_Job A_:
According to the Comcast letter to Disney, how much Comcast Class A voting common stock would be issued for each share of Disney?

_Text extract_:
- - -

# Comcast letter to Disney



## Chris Blount (Jun 22, 2001)

Brian Roberts lays out Comcast's case for a takeover of Disney to a resistant Michael Eisner.

Below is the letter sent by Brian L. Roberts, Comcast's president and chief executive officer, to Michael Eisner, Disney's chief executive officer:

February 11, 2004

Mr. Michael D. Eisner
The Walt Disney Company
500 South Buena Vista Street
Burbank, California 91521

Dear Michael:

I am writing following our conversation earlier this week in which I proposed that we enter into discussions to merge Disney and Comcast to create a premier entertainment and communications company. It is unfortunate that you are not willing to do so. Given this, the only way for us to proceed is to make a public proposal directly to you and your Board.

We have a wonderful opportunity to create a company that combines distribution and content in a way that is far stronger and more valuable than either Disney or Comcast can be standing alone. To this end, we are proposing a tax-free stock for stock merger in which Comcast would issue 0.78 of a share of its Class A voting common stock for each share of Disney. This represents a premium of over $5 billion for your shareholders, based on yesterday's closing prices. Under our proposal, your shareholders would own approximately 42% of the combined company.

The combined company would be uniquely positioned to take advantage of an extraordinary collection of assets. Together, we would unite the country's premier cable provider with Disney's leading filmed entertainment, media networks and theme park properties. In addition to serving over 21 million cable subscribers, Comcast is also the country's largest high speed internet service provider with over 5 million subscribers. As you have expressed on several occasions, one of Disney's top priorities involves the aggressive pursuit of technological innovation that enhances how Disney's content is created and delivered. We believe this combination helps accelerate the realization of that goal-whether through existing distribution channels and technologies such as video-on-demand and broadband video streaming or through emerging technologies still in development-to the benefit of all our shareholders, customers and employees.

We believe that improvements in operating performance, business creation opportunities and other combination benefits will generate enormous value for the shareholders of both companies. Together, as an integrated distribution and content company, we will be best positioned to meet our respective competitive challenges. We have a stable and respected management team with a great track record for creating shareholder value. In fact, our shares have consistently outperformed leading stock indices by significant margins, including the S&P 500 by a margin of more than 2 to 1 since Comcast went public in 1972.

The Comcast management team greatly appreciates and is highly respectful of the Disney heritage. We know that there are many talented executives at Disney who we envision would also play a key role in managing the combined company. We also would welcome directors from your Board joining our Board.

We have analyzed the issues associated with regulatory approval and are confident that all necessary approvals can be obtained in a timely fashion. Given the landscape that has evolved in our industry over the past few years, the creation of integrated content and distribution companies is essential to increasing the level of competition. The FCC's existing program access and program carriage rules ensure that the combined company will continue to make all of its satellite-delivered national and regional cable networks available on a non-exclusive, non-discriminatory basis and that there will be no discrimination against unaffiliated programming services, all consistent with the undertakings made by News Corp. in its recent acquisition of DirecTV.

- - -

Records of locating words and elements:
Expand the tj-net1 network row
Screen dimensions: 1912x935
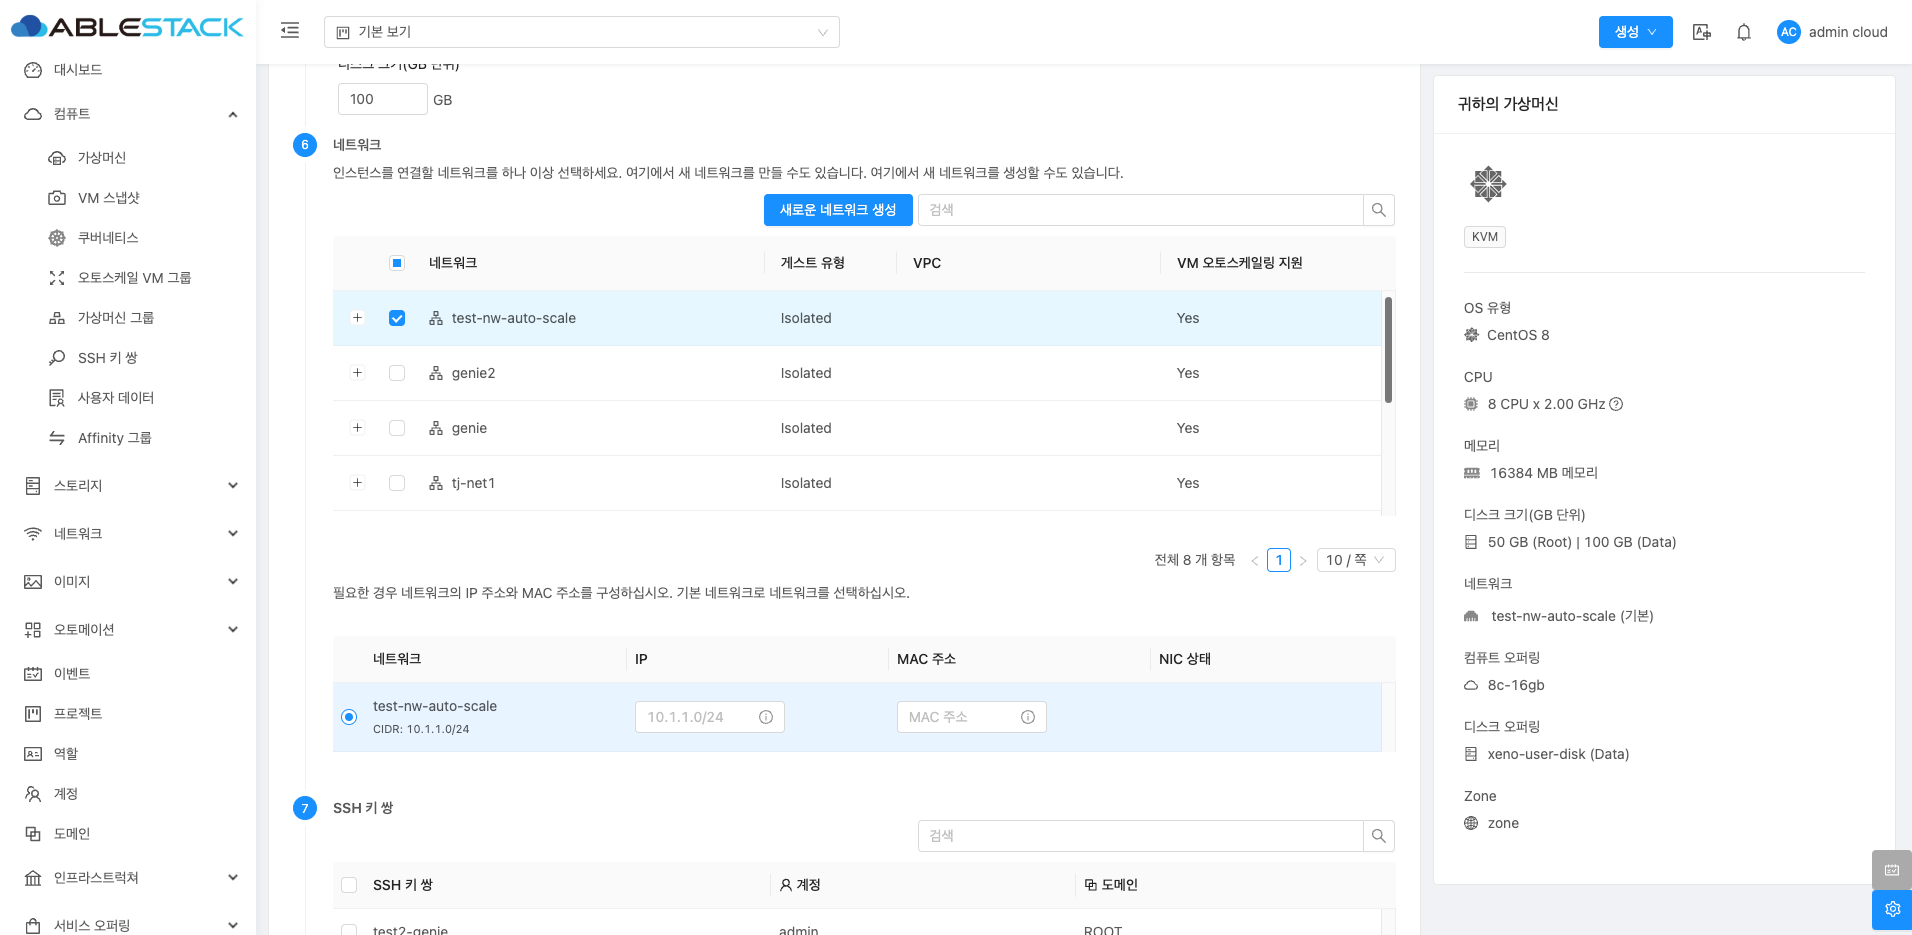[x=357, y=483]
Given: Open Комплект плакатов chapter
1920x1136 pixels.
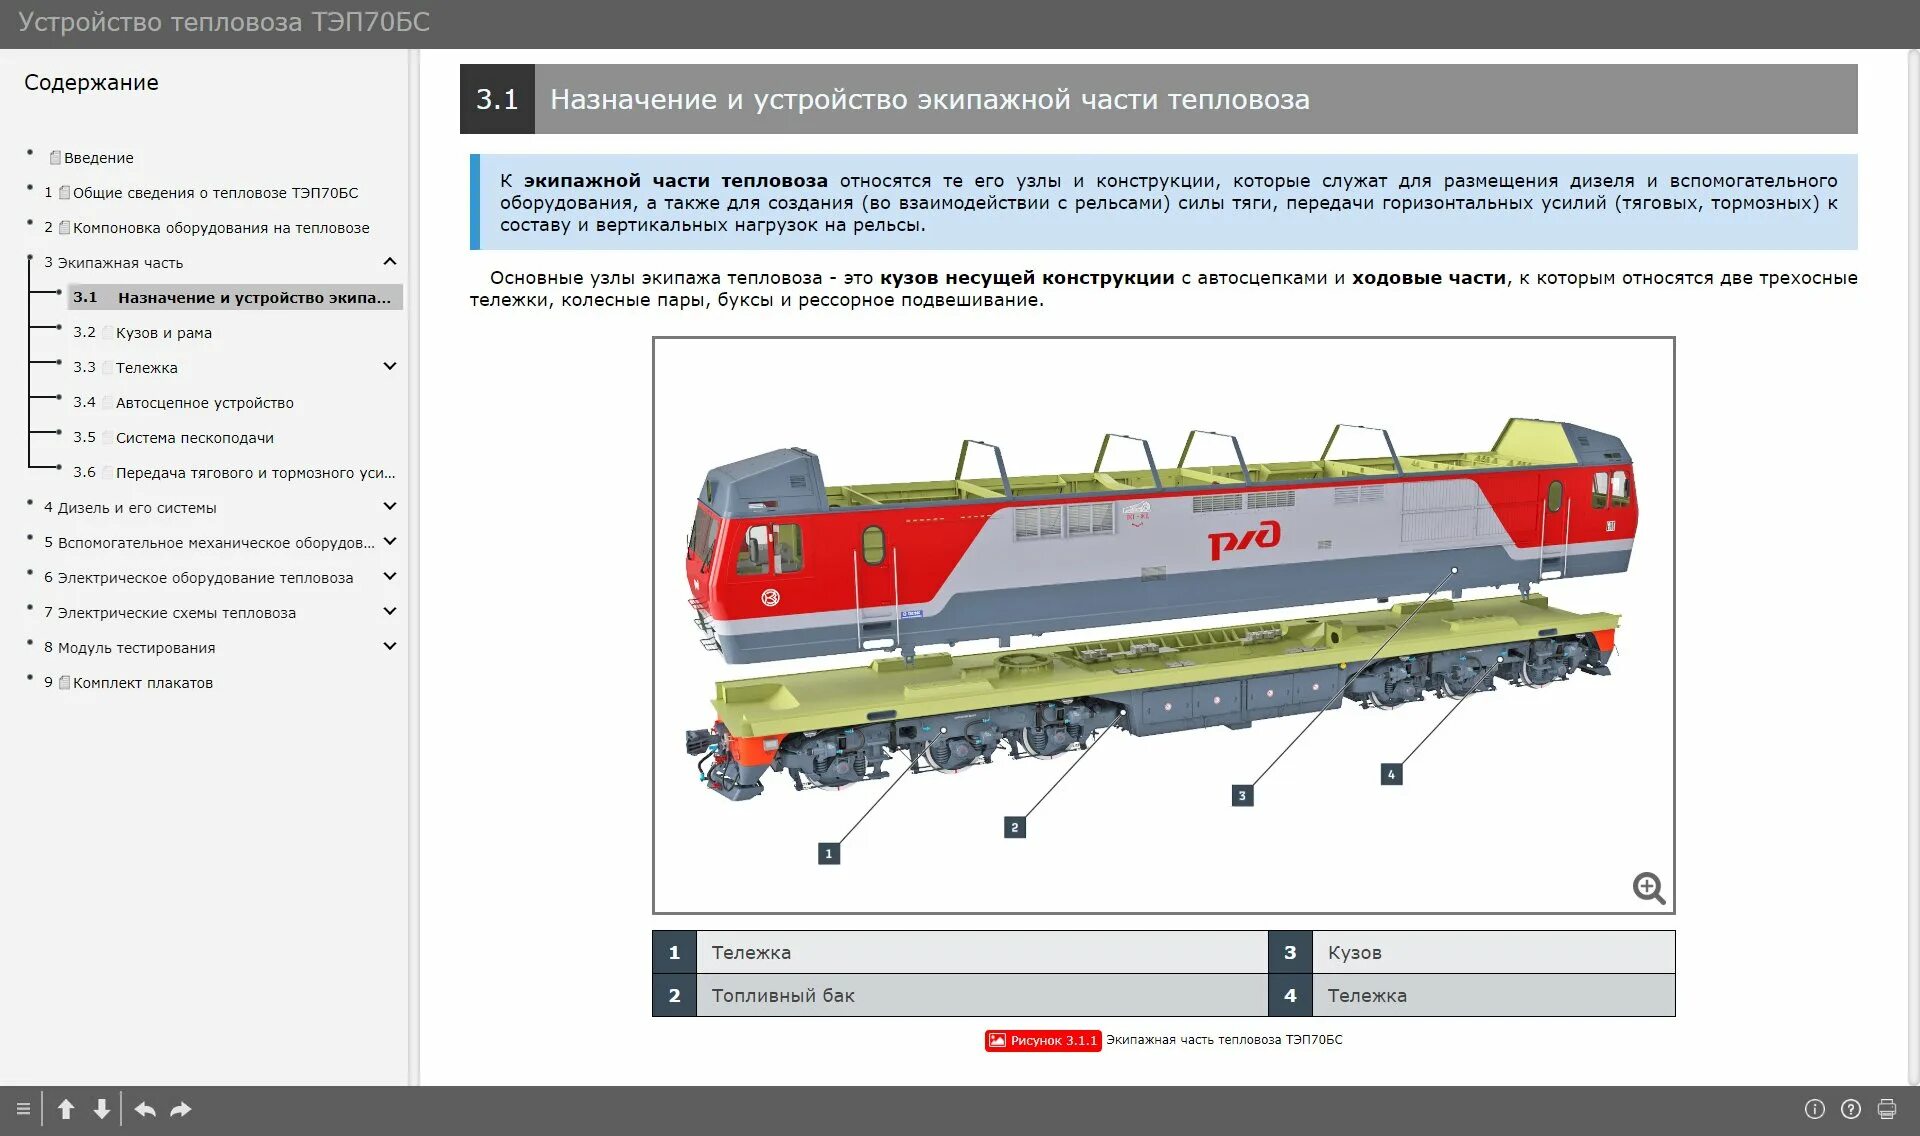Looking at the screenshot, I should coord(142,683).
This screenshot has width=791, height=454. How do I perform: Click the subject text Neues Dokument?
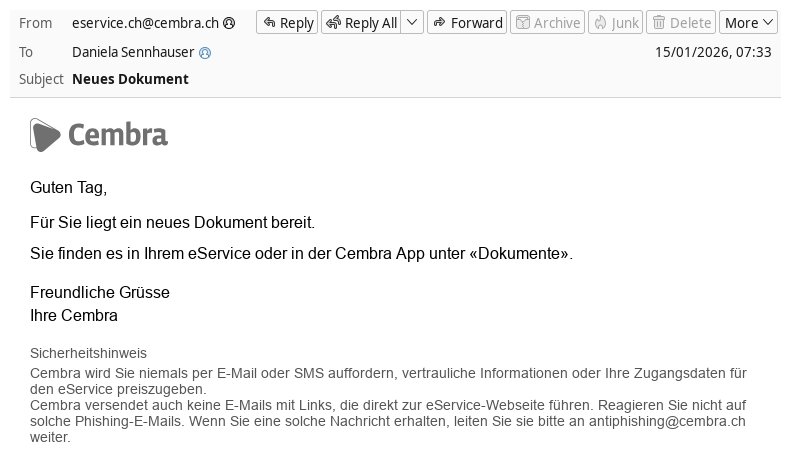click(130, 79)
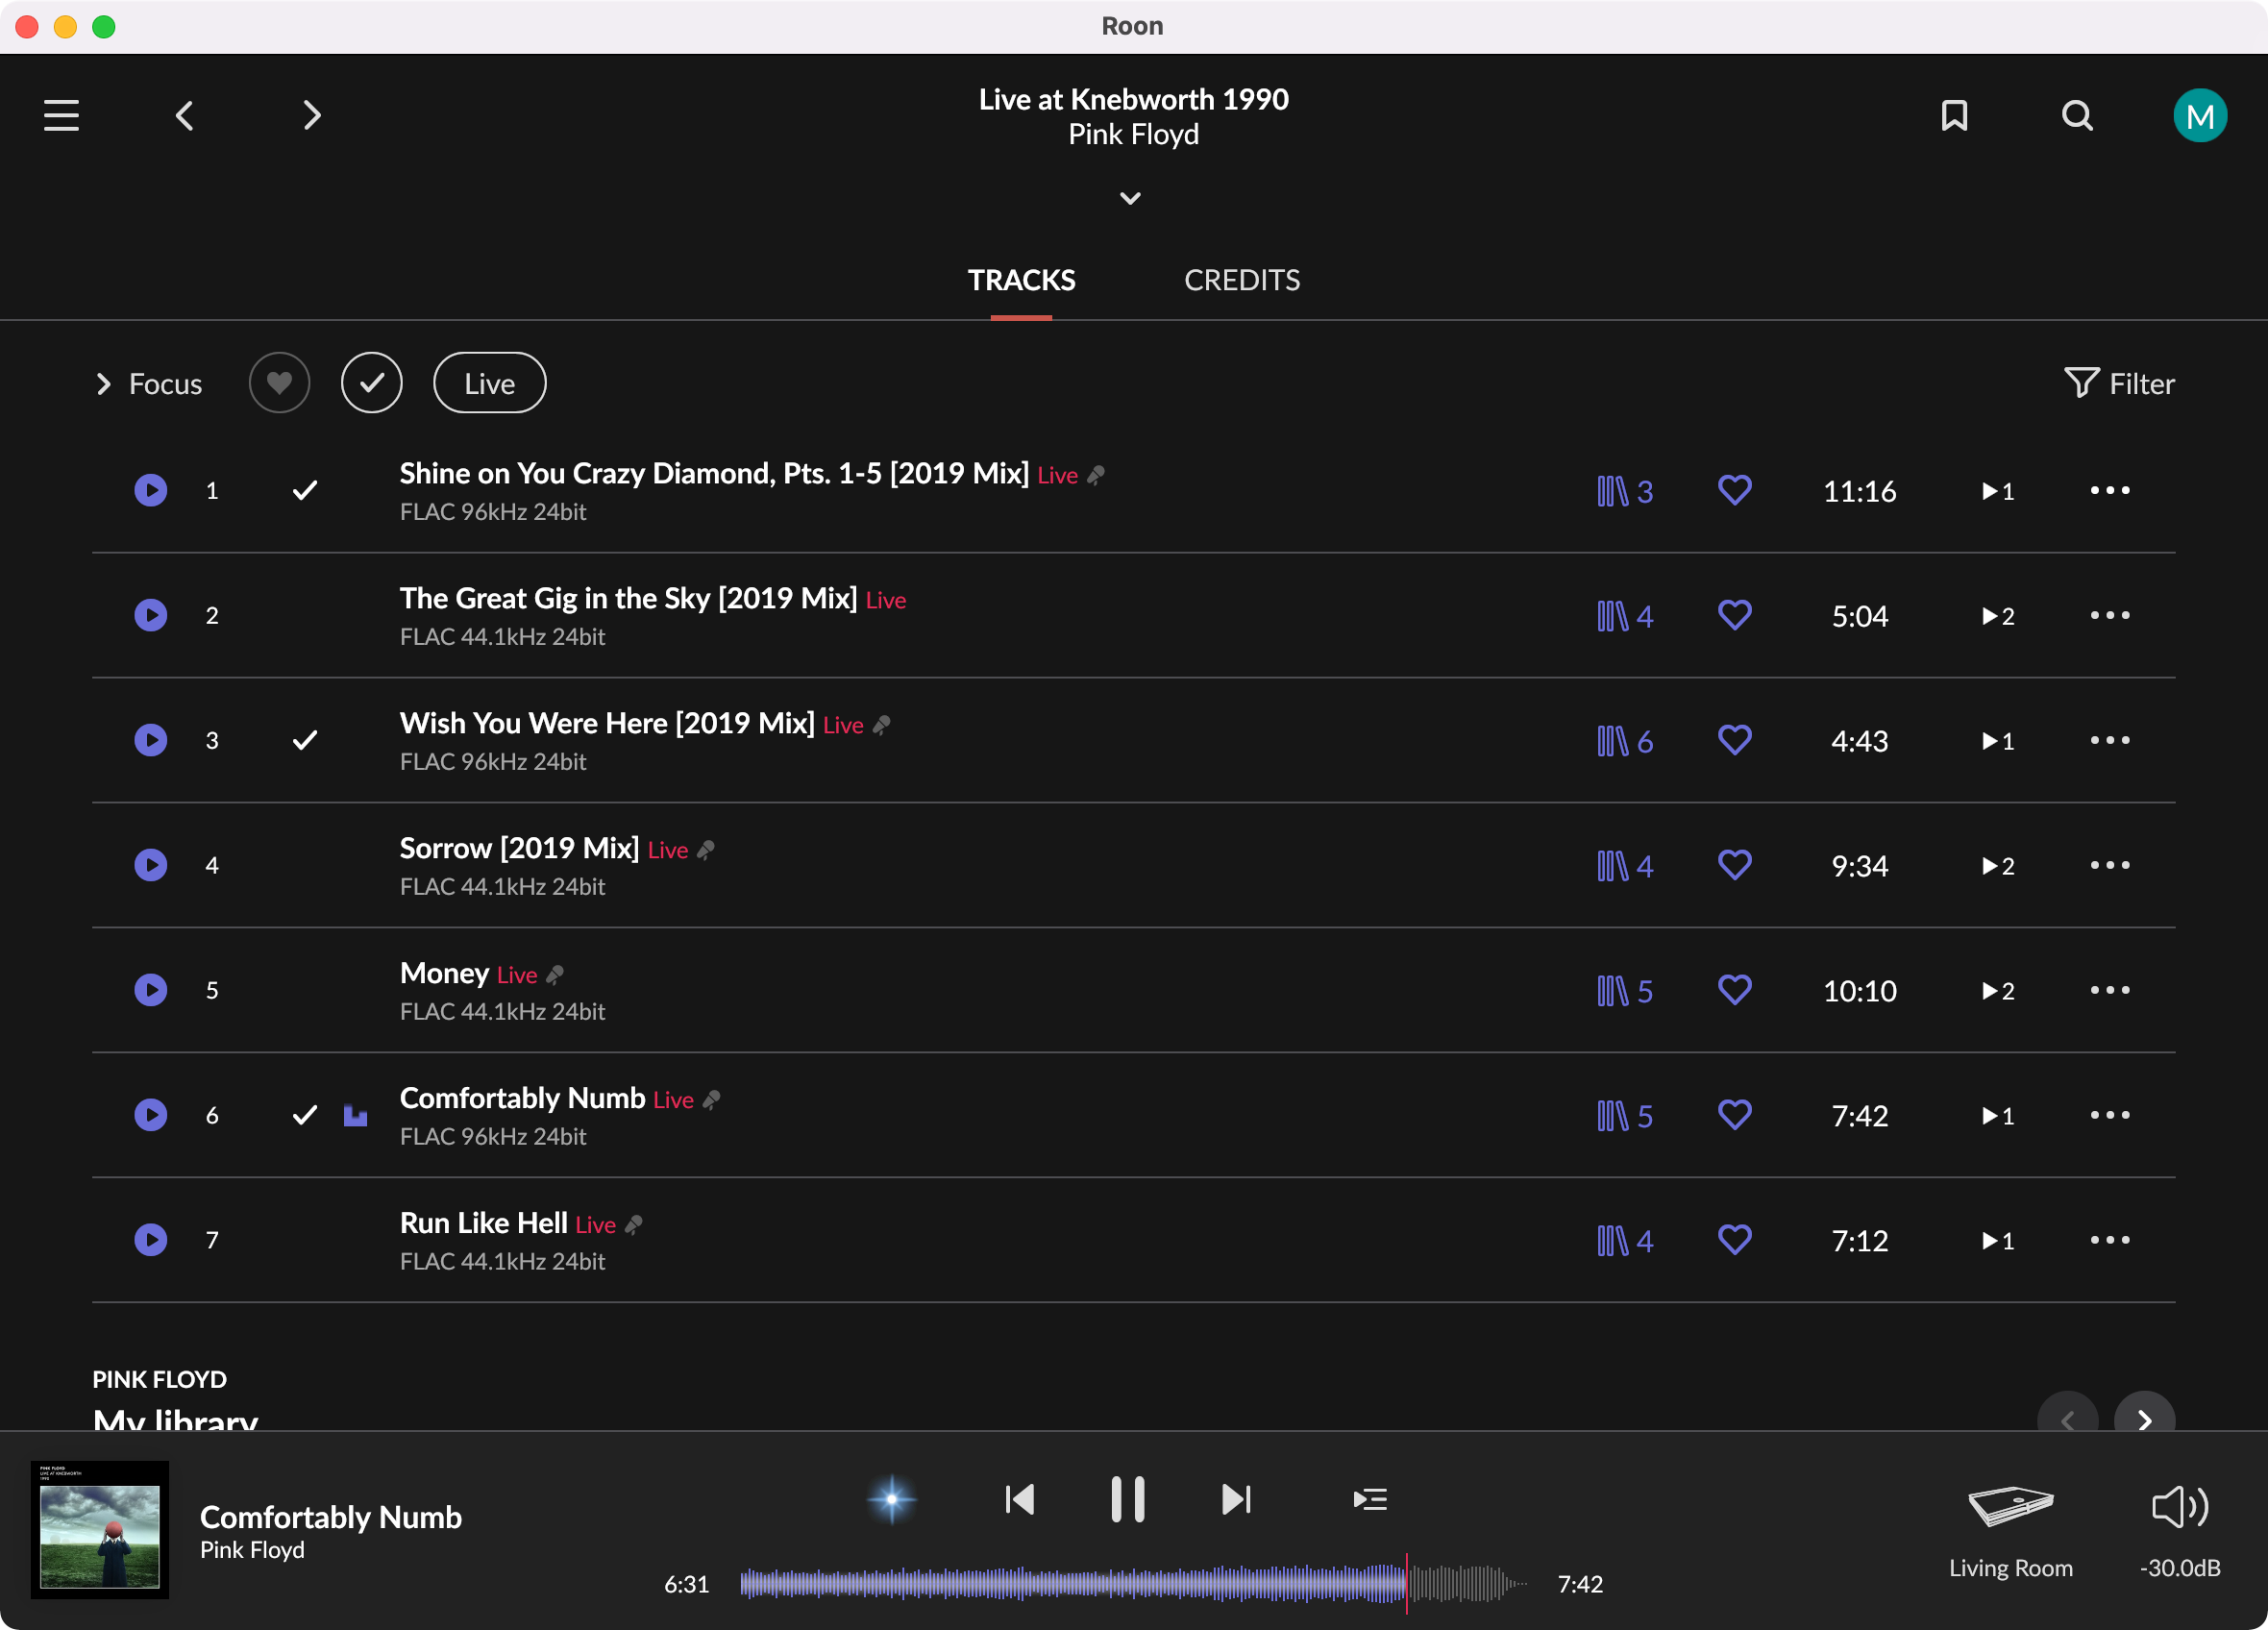Image resolution: width=2268 pixels, height=1630 pixels.
Task: Play track 2 The Great Gig in the Sky
Action: tap(151, 615)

- - -

_Job B_:
Lay out the records as a JSON list of strings, one per line and skipping blank lines, starting with the line containing "Given: Open Комплект плакатов chapter" and going on through the end of the records. Omit the pictures.

_Written answer A_:
0.78 of a share.

_Written answer B_:
[
  "Given: Open Комплект плакатов chapter",
  "1920x1136 pixels.",
  "Looking at the screenshot, I should coord(142,683).",
  "This screenshot has width=791, height=454. How do I perform: Click the subject text Neues Dokument?",
  "click(130, 79)",
  "Image resolution: width=2268 pixels, height=1630 pixels.",
  "Task: Play track 2 The Great Gig in the Sky",
  "Action: tap(151, 615)"
]